Vancouver Real Estate Prices Have Trimmed $130k From Peak, Negative Annual Growth

Greater Vancouver real estate prices were slow to respond to higher rates, but it’s making up for lost time. Real Estate Board of Greater Vancouver (REBGV) data shows composite home prices made a sharp drop in November 2022. Since peaking earlier this year, the price of a typical home has dropped by more than $130,000, and annual growth has finally turned negative.

Greater Vancouver Home Prices Fell At Nearly 2x Toronto’s Rate

Greater Vancouver residential real estate prices are starting to decline sharply after a slow response to higher rates. The REBGV benchmark price fell to $1,131,600 in November, down 1.5% (-$17,200) for the month. This was nearly twice the rate Greater Toronto real estate reported this morning. Compared to last year, a typical home is now 0.6% (-$6,800) lower, before accounting for losses to inflation. 

Greater Vancouver Real Estate Are Off The Peak

The composite benchmark price of a home across Greater Vancouver.

Source: REBGV; Better Dwelling.

Greater Vancouver Home Prices Have Dropped $131k Since Peak

Annual growth has been decelerating at a rapid rate this cycle. Growth by this measure peaked at 21% in February 2022, and tapered over the next 9 consecutive months to the negative growth we saw last month. The annual rate is now at the lowest level since January 2020, and we’re down substantially from the peak. 

Greater Vancouver Real Estate Price Growth Is Decelerating

The 12-month percent change for the composite benchmark price of a home across Greater Vancouver.

Source: REBGV; Better Dwelling.

Peak buyers are experiencing a bloodbath, though it’s not as bad as the national market. Vancouver prices peaked April 2022, and have since fallen 9.2% (-$131,900) as of November. That’s a substantial decline, especially with such steep prices. However, this was much smaller than the -15% national rate reported a few weeks prior. 

Home Prices Are Only 8.3% Higher Than 5 Years Ago 

Greater Vancouver home prices have produced less than stellar returns over the medium-term. REBGV data shows over the past five years, home prices have increased just 8.3% (+$86,725). That compound annual growth rate (CAGR) works out 1.6% per year. For context, the NASDAQ composite showed 6.6% CAGR over the same period, so even leveraged housing returns would fail to have outperformed. 

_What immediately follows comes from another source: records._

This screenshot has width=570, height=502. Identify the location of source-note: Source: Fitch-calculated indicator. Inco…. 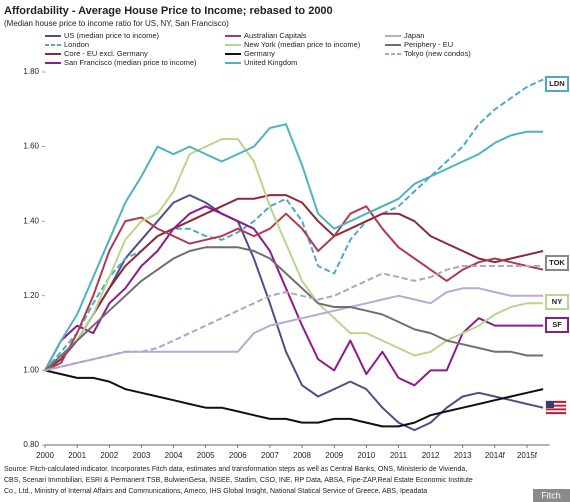
(236, 470).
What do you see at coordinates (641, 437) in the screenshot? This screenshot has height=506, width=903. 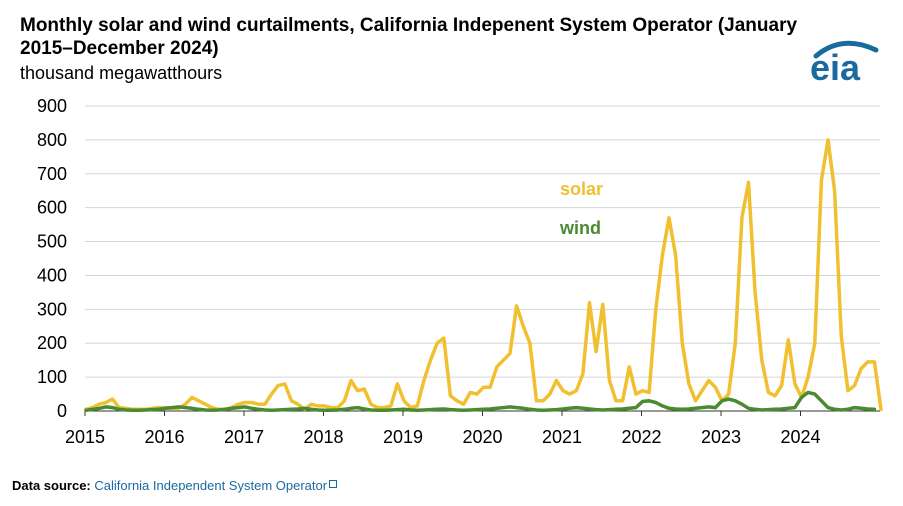 I see `x-tick-label: 2022` at bounding box center [641, 437].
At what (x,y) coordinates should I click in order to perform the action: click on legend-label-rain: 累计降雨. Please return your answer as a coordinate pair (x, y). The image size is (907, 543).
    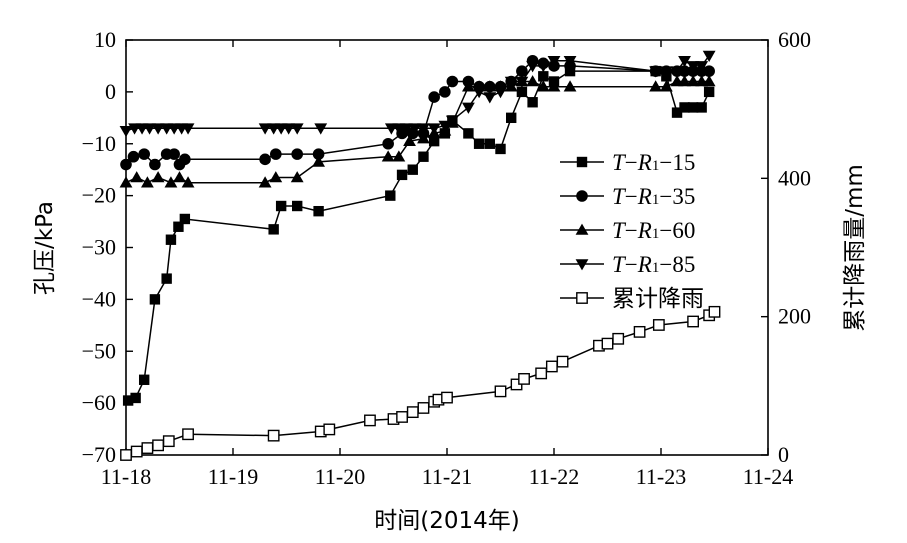
    Looking at the image, I should click on (658, 298).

Greater Vancouver real estate prices were slow to respond to higher interest rates, but they’re picking up pace. It’s the type of response more typical of interest rates throttling credit, as opposed to Toronto’s immediate response that was more indicative of buyer psychology changing. With rates set to continue rising, it’s hard to see the price declines ending any time soon—especially with such a substantial drop in November.